(Screenshot grounding data)

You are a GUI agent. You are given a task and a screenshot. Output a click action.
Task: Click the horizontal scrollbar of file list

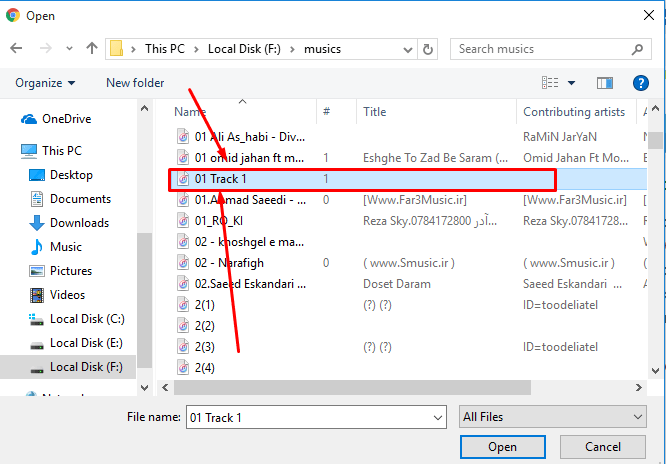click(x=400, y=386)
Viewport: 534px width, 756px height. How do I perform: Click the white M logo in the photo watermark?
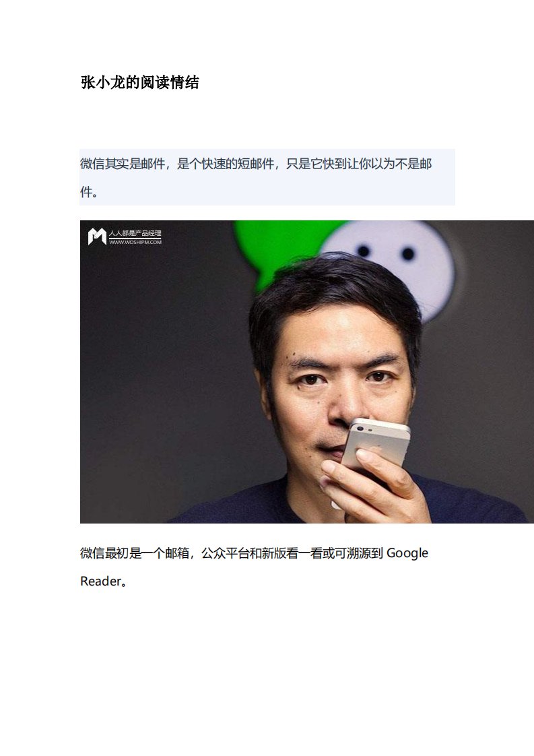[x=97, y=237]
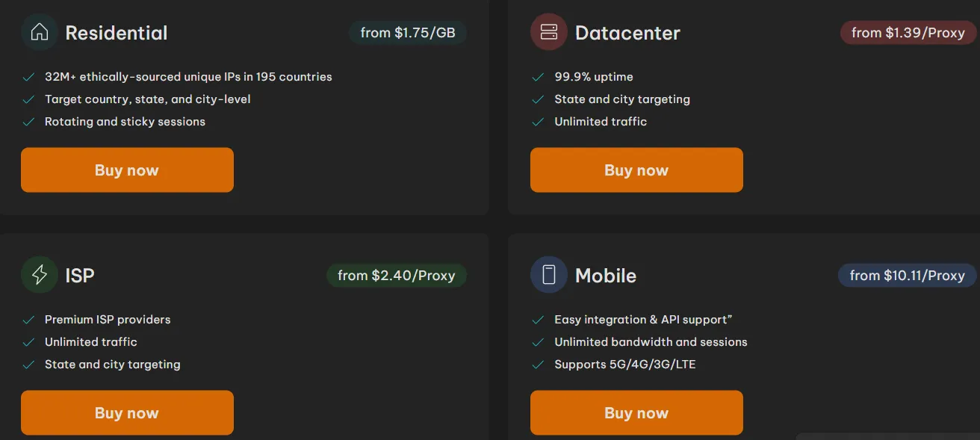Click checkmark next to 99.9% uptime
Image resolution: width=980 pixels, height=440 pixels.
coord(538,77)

AIM OF THE EXERCISE
Restate the data word for word while omitting each picture.

REPLY TO THE EXERCISE
You are a GUI agent. You are given a task and a screenshot. Output a click action.
Task: Click the horizontal scrollbar of file list

click(x=400, y=386)
Viewport: 534px width, 756px height. How do I perform: Click the white M logo in the photo watermark?
[x=97, y=237]
Click checkmark next to 99.9% uptime
Image resolution: width=980 pixels, height=440 pixels.
coord(538,77)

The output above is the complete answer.